Information retrieval (IR) performance is typically measured in terms of relevancy: every document is known to be either relevant or non-relevant to a particular query. Furthermore, more relevant documents are expected to receive a higher rank than lower less relevant documents. However, determination of relevance and rank by users is not practical. Therefore, it is crucial to develop evaluation metrics and ranking functions that can be derived automatically from judgment data and user behavior data, rather than ad-hoc heuristics. This exploratory project investigates machine learning approaches for constructing evaluation metrics for Web search and information retrieval that consider along important directions other than relevance such as diversity, balance and coverage.
The approach is based on fundamentally extending the popular evaluation metric Discounted Cumulated Gains (DCG). Research focuses on developing optimization methods for learning DCG that can incorporate the degree of difference in pair-wise comparison of ranking lists. Machine learning methods that can learn DCG for the more realistic scenarios where the relevance grades are not readily available are explored, and nonlinear utility functions as evaluation metrics that can accurately capture the quality of search result sets in terms of relevance, diversity, coverage, balance and novelty are investigated.
The project has a number of broad impacts. Research results are expected to provide foundations for further research in evaluation metrics. Active collaborations with industry leaders in Web search will enable the resulting methods to have real impacts on search engine as well as large IR system performance improvements. Improving the quality of search results will have significant impacts on satisfying people's information needs as well as their quality of life in general. The set of research topics lies at the interface between information retrieval and machine learning applications and it provides an ideal setting for training undergraduate and graduate students in the emerging interdisciplinary field of Web of science and engineering research. The project Web site (www.cc.gatech.edu/~zha/metrics.html) will be used for results dissemination.
One important performance measure of a search engine is relevancy: every document is known to be degree of relevant to a particular query. Furthermore, more relevant documents are expected to receive a higher rank than lower less relevant documents. It is crucial to develop evaluation metrics and ranking functions that can be derived automatically from judgment data and user behavior data, rather than ad-hoc heuristics. This exploratory project investigates machine learning approaches based on quadratic programming for constructing evaluation metrics for Web search. Improving the quality of search results will have significant impacts on satisfying people's information needs as well as their quality of life in general. The approach is based on fundamentally extending the popular evaluation metric Discounted Cumulated Gains (DCG).
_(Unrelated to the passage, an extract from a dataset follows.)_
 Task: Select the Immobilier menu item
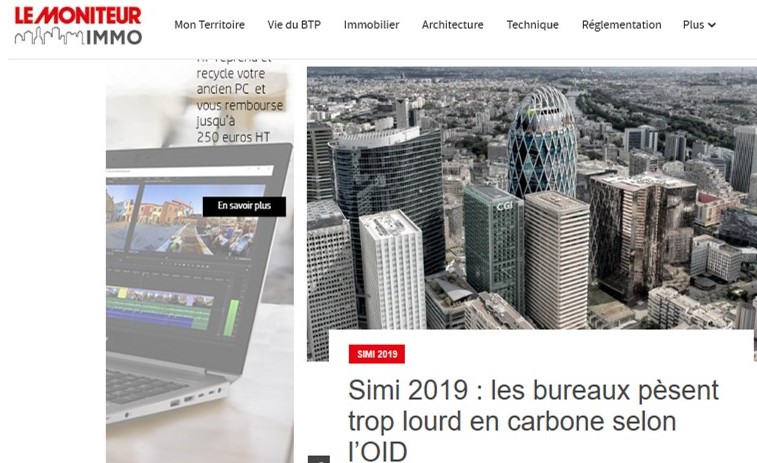click(x=371, y=25)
Our research focuses on developing optimization methods for learning DCG that can incorporate the degree of difference in pair-wise comparison of ranking lists. Machine learning methods that can learn DCG for the more realistic scenarios where the relevance grades are not readily available are explored. Based on both simulation data, and Yahoo!'s side-by-side comparison data of search result sets, we conclude that our proposed method can learn the parameter sets for (n)DCG with high accuracy. The algorithm is robust in the sense that it can tolerate certain level of errors in the preference data, and there is a graceful degradation of the performance whne there more noise in the comparison data. We also observed that active learning method obtains better prediction accuracy with less labeled training data compared with training sets with randomly selected training ranking pairs.